Reviewer #1 The relationships among the surrounding organs. Answer: Thanks for your comments! Despite the individual difference, the anatomical organ-level relationships between the recurrent laryngeal nerve (RLN) and its surroundings are fixed at the cohort level. Anatomically, RLN branches from the vagus nerve, bypasses the carotid common artery (CCA), runs upward along the esophagus-tracheal groove and enters the larynx through the back of the cricothyroid joint.

Reviewer #3 Include negative cases, so that the accuracy is more meaningful. Discuss how to select qualified frames from all images.

Answer: Thank you for your comments! We will include the negative cases (without RLN in the US images) in the future study. Each selection passed the inter-and intra-consistency test, ensuring that the selection achieves high consistency across the three involved experts and has approximate annotations given by an identical physician in a week interval. All the acquisitions must contain a clear RLN and encapsulate the adjacent organs, e.g., esophagus trachea, as complete as possible. At present, there is no gold standard to collect the cross-section of the RLN, and we would like to formulate a standard collection protocol in the future.

Reviewer #4

  1. The writing is basically good, however, many errors are not checked in the manuscript Answer: We will revise all these errors in the camera-ready version.

  2. Some details of the dataset are missing, the total scan frame number should be given, the original resolution/on of the frames are missing, and how the disagreement of different ground truths is handled as three clinical experts annotated the data. Answer: We will detail our collection protocol during the acquisition in the camera-ready version. Each selection passed the inter-and intra-consistency test, ensuring that the selection achieves high consistency across the three involved experts and has approximate annotations given by an identical physician in a week interval.

  3. The Tabel.2 shows that the distinct rate is 7.52 pix/89.0% for left RLN, which is already significantly better than the baseline methods. Answer: This also validates the effectiveness of the prior-knowledge-based method. RLN is indeed tiny in size as compared to its surrounding organs and background. A single network, e.g., the mentioned baselines, is difficult to complete the accurate detection of RLN and is easy to result in the strayed centroids of RLN. As compared to the baselines, our method searched the candidate centroids of RLN within the plausible region depending on the shape-prior constructed by the surrounding organs, eliminating the off-target errors.

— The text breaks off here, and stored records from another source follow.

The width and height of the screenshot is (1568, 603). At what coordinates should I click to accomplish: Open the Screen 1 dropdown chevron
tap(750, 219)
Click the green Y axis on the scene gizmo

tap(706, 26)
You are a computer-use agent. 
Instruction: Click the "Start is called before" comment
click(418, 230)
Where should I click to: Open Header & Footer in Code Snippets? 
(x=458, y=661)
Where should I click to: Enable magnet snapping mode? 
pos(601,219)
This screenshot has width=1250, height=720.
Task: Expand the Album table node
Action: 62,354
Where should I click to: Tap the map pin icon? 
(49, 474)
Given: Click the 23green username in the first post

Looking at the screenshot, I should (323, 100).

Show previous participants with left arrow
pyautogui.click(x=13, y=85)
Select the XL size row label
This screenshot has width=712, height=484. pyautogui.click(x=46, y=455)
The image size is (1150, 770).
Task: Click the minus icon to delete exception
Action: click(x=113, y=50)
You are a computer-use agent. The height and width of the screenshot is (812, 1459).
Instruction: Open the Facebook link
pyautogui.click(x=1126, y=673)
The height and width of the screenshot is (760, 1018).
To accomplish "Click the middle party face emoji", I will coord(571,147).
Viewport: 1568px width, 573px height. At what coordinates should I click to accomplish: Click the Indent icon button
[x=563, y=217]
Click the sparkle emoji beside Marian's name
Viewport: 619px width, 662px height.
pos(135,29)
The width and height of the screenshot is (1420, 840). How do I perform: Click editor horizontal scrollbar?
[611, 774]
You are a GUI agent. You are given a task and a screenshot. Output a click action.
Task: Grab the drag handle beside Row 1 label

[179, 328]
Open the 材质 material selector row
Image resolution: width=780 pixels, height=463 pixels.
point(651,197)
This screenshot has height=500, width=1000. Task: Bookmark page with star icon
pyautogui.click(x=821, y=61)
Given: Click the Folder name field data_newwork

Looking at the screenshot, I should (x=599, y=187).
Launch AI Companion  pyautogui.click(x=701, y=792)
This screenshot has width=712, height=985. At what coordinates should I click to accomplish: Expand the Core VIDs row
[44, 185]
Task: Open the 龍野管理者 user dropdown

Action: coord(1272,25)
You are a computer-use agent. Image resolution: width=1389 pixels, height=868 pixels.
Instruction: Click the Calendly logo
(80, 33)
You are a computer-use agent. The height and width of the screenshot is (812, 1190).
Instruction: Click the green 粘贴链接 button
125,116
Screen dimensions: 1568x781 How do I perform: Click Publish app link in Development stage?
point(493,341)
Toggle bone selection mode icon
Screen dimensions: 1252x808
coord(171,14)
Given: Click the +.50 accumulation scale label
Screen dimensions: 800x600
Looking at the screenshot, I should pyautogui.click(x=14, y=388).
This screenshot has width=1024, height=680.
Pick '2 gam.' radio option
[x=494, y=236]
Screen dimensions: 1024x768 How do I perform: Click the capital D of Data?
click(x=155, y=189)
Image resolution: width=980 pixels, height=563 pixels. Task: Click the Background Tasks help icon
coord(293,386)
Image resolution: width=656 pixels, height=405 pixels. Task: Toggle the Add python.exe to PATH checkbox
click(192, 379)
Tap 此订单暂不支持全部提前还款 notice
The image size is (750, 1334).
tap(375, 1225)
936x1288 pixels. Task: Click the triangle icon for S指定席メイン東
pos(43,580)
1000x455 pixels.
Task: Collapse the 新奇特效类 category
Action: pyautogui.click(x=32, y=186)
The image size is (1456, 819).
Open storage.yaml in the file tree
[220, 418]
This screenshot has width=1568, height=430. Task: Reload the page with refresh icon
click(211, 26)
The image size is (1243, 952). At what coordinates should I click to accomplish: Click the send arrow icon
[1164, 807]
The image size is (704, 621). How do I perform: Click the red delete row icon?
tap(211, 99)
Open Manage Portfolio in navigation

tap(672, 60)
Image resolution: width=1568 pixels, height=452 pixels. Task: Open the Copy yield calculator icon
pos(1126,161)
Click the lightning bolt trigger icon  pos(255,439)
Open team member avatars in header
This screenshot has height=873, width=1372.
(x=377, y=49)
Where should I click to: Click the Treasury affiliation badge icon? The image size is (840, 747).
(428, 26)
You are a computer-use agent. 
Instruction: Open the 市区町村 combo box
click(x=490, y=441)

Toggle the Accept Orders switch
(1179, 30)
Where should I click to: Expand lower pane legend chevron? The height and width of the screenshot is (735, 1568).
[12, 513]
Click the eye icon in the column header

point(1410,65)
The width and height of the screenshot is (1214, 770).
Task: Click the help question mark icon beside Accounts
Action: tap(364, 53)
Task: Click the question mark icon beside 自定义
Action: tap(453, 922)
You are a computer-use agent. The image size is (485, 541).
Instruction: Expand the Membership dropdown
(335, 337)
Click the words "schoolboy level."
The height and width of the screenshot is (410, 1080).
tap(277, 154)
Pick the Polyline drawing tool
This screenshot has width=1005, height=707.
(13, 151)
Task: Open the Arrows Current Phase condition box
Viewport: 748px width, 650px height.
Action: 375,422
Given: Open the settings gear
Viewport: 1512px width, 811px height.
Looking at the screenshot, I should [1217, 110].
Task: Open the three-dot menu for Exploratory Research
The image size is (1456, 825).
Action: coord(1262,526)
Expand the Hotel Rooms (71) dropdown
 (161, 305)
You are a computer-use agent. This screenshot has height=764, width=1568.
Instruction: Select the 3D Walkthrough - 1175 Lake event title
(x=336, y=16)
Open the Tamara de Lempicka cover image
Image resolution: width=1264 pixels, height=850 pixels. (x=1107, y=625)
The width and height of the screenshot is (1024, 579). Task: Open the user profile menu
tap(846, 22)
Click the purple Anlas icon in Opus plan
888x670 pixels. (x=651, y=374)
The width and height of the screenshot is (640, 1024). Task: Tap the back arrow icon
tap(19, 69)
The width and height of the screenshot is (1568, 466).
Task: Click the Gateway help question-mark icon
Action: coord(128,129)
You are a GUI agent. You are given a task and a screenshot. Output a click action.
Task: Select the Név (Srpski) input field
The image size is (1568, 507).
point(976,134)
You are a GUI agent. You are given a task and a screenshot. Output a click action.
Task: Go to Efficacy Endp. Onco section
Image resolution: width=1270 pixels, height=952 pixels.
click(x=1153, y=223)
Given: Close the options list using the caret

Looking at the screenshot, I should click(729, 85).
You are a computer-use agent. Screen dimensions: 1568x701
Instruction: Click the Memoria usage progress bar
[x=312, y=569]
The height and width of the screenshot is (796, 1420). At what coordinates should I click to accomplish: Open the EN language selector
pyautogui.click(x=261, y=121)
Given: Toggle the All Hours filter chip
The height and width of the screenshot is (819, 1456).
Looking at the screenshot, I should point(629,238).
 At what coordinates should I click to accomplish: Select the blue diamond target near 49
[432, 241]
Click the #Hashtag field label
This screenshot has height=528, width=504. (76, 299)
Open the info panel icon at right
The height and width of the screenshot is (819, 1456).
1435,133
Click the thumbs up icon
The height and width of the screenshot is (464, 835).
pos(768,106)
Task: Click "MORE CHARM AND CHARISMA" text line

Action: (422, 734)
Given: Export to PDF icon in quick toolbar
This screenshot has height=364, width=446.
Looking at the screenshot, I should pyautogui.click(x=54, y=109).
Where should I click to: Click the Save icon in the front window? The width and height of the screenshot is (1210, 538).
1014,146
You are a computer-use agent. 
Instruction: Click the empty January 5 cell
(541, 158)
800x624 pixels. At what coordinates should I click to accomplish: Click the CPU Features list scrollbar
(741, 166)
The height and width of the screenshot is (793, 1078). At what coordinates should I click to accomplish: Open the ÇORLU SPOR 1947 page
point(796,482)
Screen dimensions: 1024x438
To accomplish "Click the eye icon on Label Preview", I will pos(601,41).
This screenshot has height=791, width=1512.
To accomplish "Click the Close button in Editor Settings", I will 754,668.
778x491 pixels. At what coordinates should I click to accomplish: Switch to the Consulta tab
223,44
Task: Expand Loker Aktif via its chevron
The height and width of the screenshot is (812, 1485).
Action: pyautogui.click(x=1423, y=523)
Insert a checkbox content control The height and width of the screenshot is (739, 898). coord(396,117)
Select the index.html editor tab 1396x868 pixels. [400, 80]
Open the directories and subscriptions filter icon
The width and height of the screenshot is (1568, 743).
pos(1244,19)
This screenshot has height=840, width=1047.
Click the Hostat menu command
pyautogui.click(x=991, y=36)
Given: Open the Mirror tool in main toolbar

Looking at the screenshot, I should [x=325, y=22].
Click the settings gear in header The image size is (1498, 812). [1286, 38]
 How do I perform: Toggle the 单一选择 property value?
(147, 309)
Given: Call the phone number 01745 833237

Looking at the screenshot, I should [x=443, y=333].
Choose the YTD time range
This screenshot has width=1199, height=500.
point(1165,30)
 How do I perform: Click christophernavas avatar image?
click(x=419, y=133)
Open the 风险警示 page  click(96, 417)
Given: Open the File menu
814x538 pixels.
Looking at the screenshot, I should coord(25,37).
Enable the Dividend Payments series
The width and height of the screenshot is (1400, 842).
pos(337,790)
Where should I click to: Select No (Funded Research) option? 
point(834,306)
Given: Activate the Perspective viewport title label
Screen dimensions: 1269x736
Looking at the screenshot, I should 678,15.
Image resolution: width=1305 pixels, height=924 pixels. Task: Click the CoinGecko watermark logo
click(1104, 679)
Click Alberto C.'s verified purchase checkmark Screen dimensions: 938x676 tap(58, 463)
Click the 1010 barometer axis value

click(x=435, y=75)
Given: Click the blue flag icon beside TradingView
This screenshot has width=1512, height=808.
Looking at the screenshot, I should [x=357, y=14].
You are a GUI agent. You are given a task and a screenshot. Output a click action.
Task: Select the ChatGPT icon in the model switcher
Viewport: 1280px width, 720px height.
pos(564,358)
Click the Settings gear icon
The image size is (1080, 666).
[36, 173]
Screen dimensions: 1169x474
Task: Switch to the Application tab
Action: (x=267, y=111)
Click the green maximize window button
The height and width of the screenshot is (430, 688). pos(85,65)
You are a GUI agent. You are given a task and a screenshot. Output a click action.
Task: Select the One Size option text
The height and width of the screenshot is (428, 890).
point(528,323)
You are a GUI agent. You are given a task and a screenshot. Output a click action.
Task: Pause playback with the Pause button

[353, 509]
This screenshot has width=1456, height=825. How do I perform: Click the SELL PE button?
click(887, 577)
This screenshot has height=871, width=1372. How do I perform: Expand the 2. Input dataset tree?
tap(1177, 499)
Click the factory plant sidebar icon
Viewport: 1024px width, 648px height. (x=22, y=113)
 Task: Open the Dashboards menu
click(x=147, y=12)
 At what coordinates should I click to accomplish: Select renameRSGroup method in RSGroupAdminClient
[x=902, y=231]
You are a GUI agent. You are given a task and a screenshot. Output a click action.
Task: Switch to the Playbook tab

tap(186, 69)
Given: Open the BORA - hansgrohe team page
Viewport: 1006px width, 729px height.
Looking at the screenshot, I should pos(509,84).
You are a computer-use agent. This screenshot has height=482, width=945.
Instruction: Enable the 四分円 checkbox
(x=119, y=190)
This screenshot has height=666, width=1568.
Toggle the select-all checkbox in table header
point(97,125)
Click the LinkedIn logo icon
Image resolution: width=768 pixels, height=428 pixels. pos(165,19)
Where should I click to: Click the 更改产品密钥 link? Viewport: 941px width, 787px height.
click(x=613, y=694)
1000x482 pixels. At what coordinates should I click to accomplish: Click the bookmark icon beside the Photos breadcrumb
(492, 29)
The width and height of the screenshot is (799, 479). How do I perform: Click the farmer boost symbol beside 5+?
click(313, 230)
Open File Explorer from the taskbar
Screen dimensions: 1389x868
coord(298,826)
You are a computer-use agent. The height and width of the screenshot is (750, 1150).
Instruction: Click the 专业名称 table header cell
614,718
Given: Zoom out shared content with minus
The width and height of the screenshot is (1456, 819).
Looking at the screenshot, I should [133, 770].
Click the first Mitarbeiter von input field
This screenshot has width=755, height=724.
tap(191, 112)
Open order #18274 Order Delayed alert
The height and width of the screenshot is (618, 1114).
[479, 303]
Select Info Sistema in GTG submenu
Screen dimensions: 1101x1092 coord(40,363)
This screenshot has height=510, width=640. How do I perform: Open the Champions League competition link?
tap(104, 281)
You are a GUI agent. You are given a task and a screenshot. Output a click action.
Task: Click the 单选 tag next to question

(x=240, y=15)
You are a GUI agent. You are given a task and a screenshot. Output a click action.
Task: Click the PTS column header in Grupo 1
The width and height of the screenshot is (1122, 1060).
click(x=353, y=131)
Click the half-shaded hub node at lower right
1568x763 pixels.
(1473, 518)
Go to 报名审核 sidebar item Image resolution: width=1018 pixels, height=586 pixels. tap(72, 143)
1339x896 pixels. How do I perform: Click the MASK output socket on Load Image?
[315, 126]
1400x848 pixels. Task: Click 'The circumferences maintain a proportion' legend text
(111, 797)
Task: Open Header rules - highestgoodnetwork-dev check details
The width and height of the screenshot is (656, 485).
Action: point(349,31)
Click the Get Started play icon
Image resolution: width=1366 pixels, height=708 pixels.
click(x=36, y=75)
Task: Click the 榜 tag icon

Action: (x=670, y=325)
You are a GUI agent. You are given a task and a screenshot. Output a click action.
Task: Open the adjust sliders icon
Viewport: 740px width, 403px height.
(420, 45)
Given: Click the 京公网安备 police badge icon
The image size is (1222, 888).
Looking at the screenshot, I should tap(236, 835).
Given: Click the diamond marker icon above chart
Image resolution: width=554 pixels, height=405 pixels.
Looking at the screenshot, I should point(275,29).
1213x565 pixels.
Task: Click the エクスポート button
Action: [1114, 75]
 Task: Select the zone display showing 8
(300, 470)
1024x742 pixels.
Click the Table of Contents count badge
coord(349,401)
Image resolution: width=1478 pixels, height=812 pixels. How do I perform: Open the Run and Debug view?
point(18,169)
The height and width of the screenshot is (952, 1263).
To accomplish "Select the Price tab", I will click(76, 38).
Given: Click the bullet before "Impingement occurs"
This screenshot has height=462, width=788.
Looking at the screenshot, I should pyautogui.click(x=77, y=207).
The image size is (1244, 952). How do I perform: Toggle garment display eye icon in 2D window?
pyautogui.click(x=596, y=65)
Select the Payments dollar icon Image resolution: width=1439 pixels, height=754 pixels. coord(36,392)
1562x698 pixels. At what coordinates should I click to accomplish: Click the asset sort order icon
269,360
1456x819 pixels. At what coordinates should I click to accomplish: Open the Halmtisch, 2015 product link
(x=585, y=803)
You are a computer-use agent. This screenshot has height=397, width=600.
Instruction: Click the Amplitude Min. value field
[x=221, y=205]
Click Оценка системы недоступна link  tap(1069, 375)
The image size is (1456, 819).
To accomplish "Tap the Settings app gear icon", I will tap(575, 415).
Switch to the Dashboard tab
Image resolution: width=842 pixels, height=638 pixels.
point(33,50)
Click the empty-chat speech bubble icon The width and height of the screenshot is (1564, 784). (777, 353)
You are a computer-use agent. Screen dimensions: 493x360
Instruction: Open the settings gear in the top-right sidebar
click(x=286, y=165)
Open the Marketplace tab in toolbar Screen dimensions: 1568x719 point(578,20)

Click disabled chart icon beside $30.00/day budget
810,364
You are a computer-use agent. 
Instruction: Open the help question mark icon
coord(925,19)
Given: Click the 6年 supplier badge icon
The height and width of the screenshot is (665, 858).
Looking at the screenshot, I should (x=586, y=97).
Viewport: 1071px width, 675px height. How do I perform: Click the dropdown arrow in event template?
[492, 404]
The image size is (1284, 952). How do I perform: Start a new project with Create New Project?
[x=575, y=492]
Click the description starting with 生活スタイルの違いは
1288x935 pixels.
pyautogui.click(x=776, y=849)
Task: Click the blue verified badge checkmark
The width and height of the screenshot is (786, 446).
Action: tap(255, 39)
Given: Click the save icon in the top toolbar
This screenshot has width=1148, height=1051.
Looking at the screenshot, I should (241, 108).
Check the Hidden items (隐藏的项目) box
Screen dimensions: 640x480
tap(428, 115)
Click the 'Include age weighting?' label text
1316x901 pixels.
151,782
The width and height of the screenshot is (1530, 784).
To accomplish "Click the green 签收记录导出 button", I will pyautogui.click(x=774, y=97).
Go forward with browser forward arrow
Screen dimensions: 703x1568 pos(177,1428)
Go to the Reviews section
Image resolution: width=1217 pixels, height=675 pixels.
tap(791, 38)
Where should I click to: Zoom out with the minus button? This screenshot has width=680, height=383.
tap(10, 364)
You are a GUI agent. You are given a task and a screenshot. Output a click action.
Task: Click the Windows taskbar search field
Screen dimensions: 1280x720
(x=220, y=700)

  4. The performance of the baseline method is too low Answer: Although the baseline comparisons listed in Table.1 are classical detection neural networks, they are not specifically designed for tiny object detection. Especially, features of the tiny target are easy to be merged in these methods, making it difficult to detect the tiny RLN accurately and is easy to result in the strayed centroids of RLN. When training the baseline comparisons, we chose the optimal hyper-parameters for each baseline method based on the grid search strategy.

  5. Many hyperparameters are set without explanation, such as the crop size of local/global patches, the learning rate and batch size of model training, and the threshold distance for hit rate evaluation. Answer: The crop size of local/global patches was based on the alignment bias (+-12 pixel). And the threshold distance in the Hit Rate was set according to the largest radius of RLN in the collected data.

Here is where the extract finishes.